那封信中,字字如铁,语气分明:
“李老将军鉴:
吾乃凤州李肃,汝子李仲庸,领兵三千,于永昌川口全军覆没,今所剩俘虏全部跪于城下,汝可上城一观。
降,则开门投诚,保你满门平安,家族性命无忧,令郎至今吾未动其一根手指;
不降,午时之后,先拆南城,凉州从此不复李氏痕迹。
何去何从,汝自决之。”
时辰一刻一刻过去,南门之上却始终寂无动静,既无使者下城,也无李氏露面。
至午时将近,阴影已至俘虏膝侧,李肃遂抬手一挥,冷声吐出一句:“吹号。”
军号骤响,如龙鸣谷底,瞬间震得俘虏跪列惊颤。金希闻令立刻高喊:“试射!”
只见中列一架金犀砲轰然震响,弩板猛然弹起,将一杆三尺铁矢怒射而出。箭枝飞行中发出刺耳啸声,破风而上,直取南门鼓楼。
“嘭!”
巨响如雷,鼓楼前檐炸裂,木梁碎雨般坠下,砖灰四溅。城头顿时惊叫四起,乱作一团。
金希立刻高声传令:
“全列校准射角,目标,南门鼓楼,拔除!”
随着号令传下,攻城哨动作迅速而有序,二十架金犀砲床弩机匣咔咔作响,操砲士卒调转射臂,插入灌铁重矢,绞盘紧扣,弩臂缓缓拉张,矢尾微颤,如猛虎待跃。
一声高喊:“放!”
“轰——!”“轰——!”“轰——!”
巨响接连不断,如雷贯耳,连绵不绝。二十架巨弩齐发,如骤雨暴至,黑影成群而上,携着破空啸声扑向南城鼓楼。那城头本是砖木结构,自唐年所建,虽坚固多年,终敌不过金犀铁矢。
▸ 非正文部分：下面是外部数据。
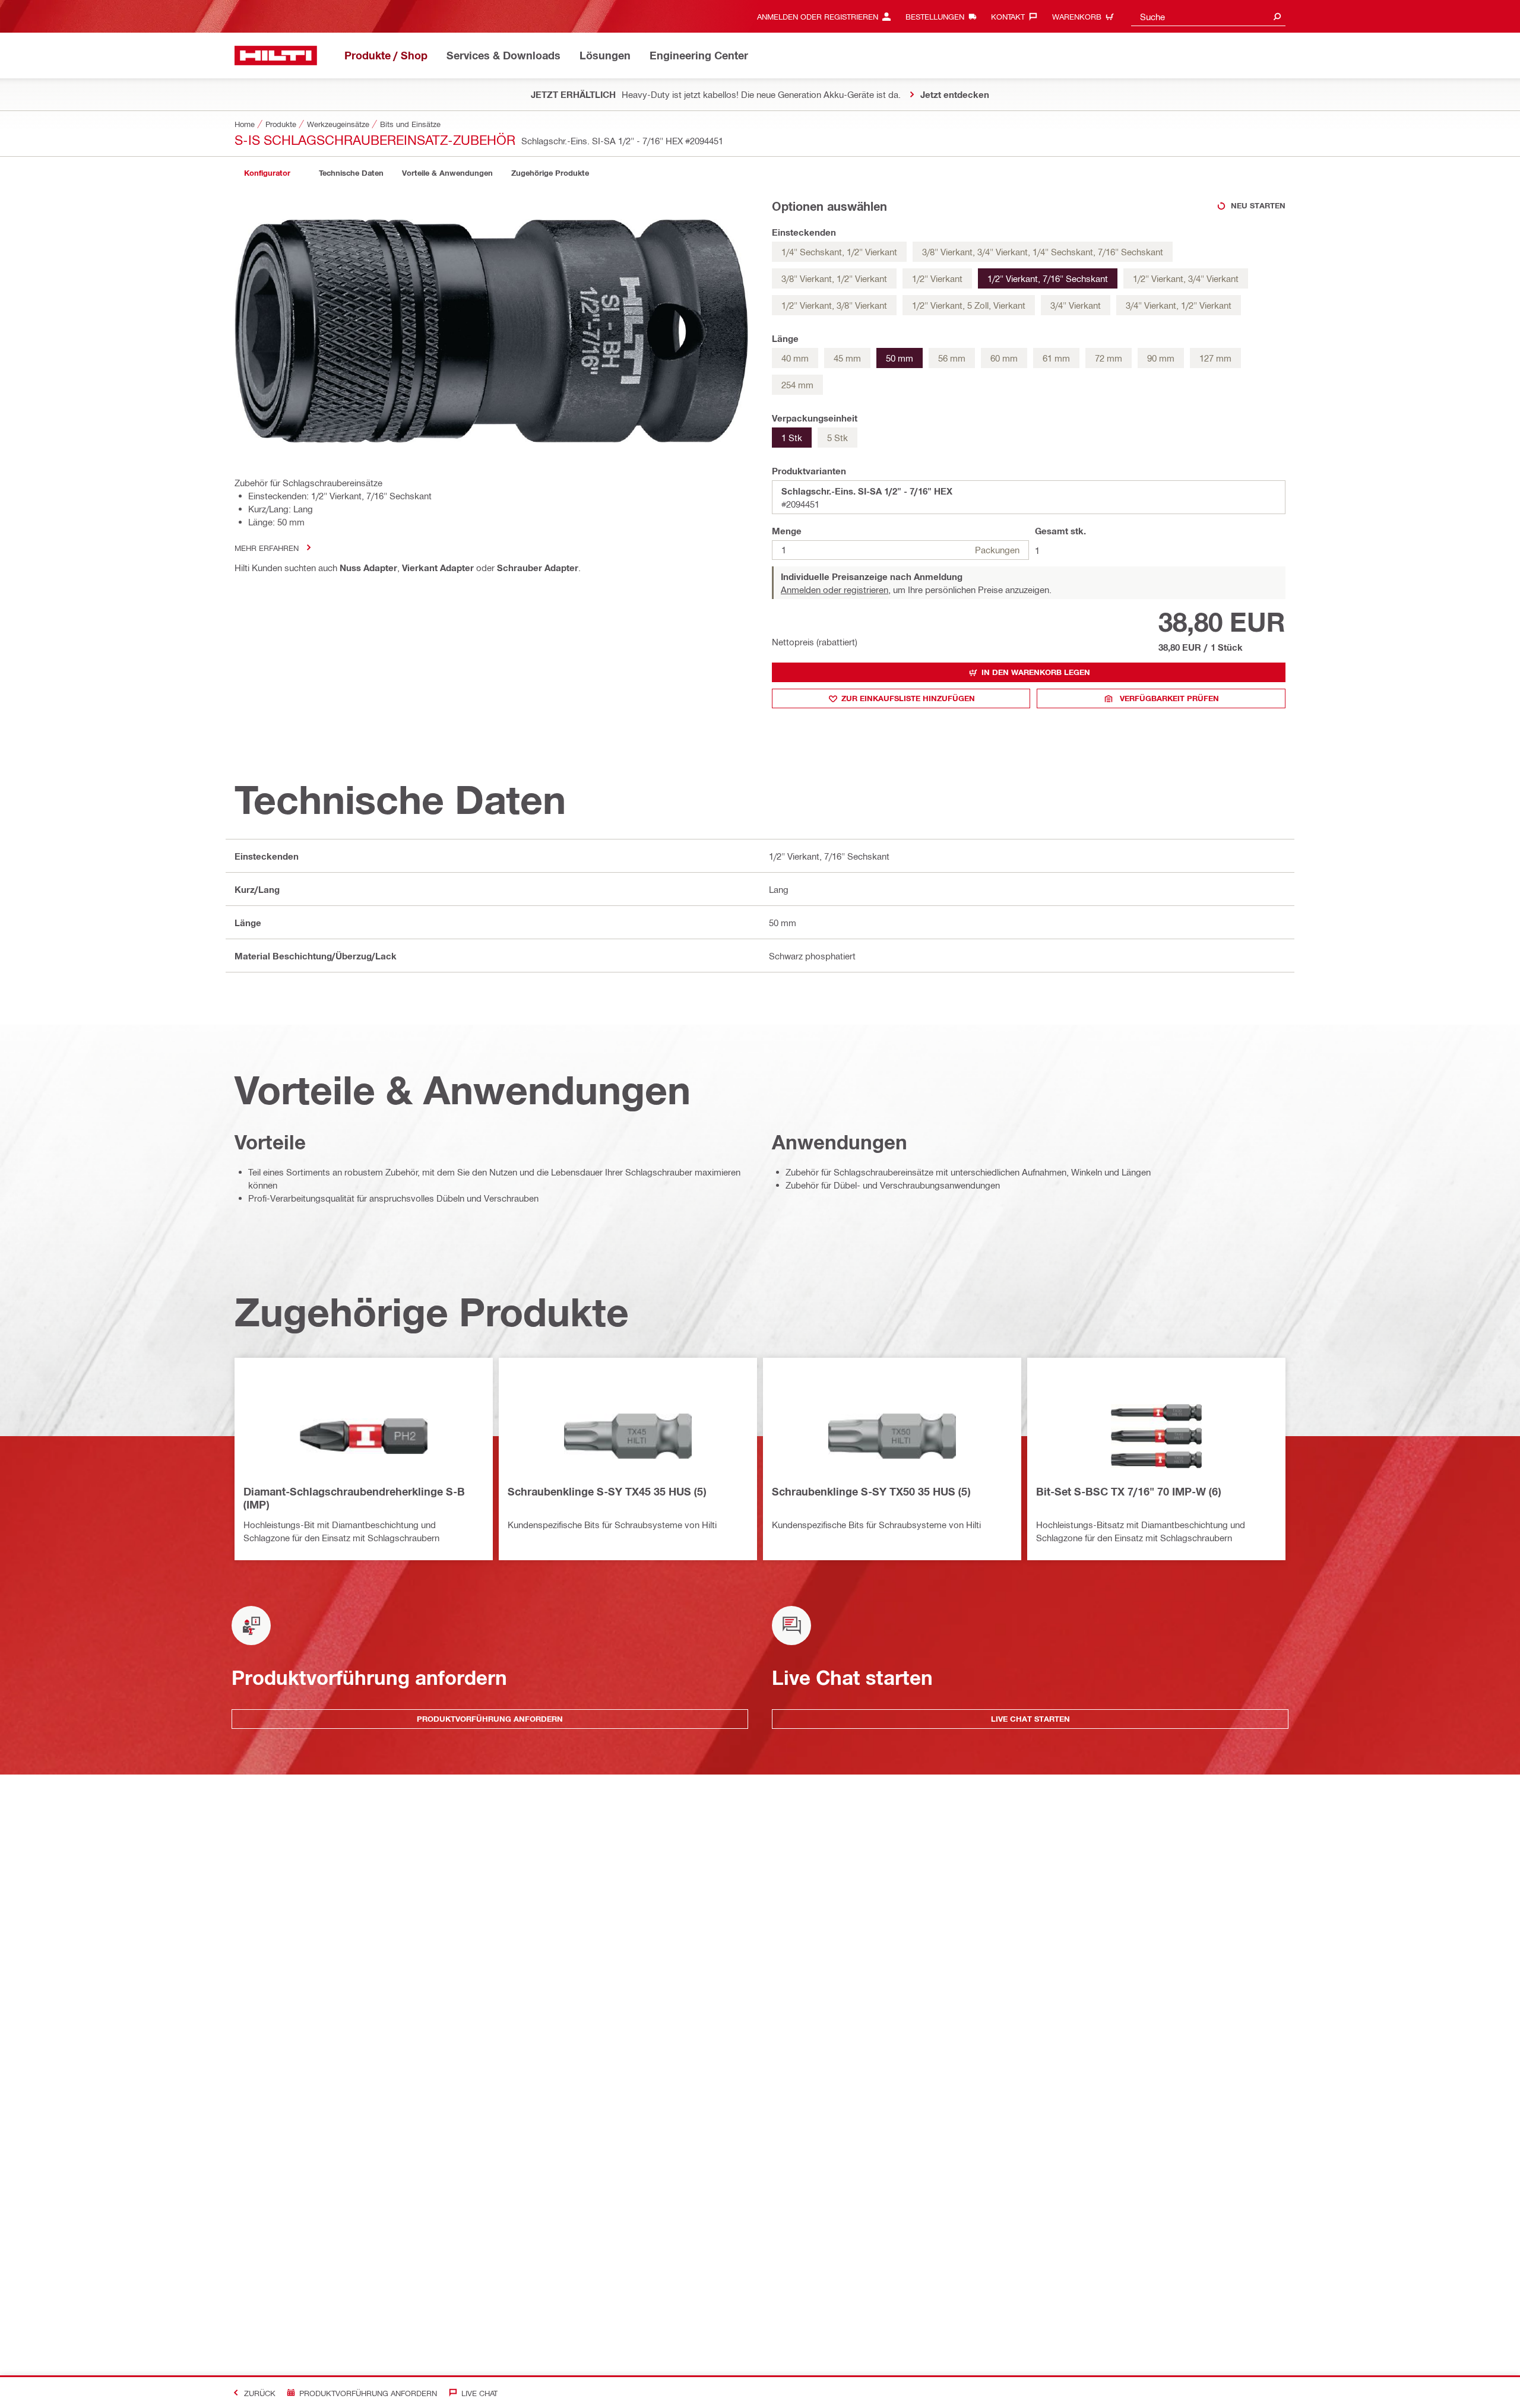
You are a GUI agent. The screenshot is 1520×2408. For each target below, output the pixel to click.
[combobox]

第一轮齐射,鼓楼正面女墙尽毁,木柱断裂,箭塔护檐被一矢掀飞,残片飘落如落叶;第二轮连发,整座鼓楼左翼崩塌,尘灰如雾,炸裂中传出守卒惨叫与木梁爆断的尖啸;第三轮箭雨如狂风怒吼,连城墙正面的砖缝都被震裂开来。
楼上凉州守军早已无处可藏,惊慌失措,有人试图逃往两侧箭楼,却被流矢当胸钉死在廊柱之上;有人欲持盾顶守,却被重矢贯盾入体,双双翻落城下;更有一人站在楼上欲探身出槛,一矢飞来连人钉入后壁。
砲声如鼓,风卷烟尘,鼓楼在烈日之下剧烈摇晃,最终一声巨响中轰然坍塌,整座南城的前楼架构化为焦土废墟。木梁横陈、砖块碎裂,日头下冒着灰尘烟气。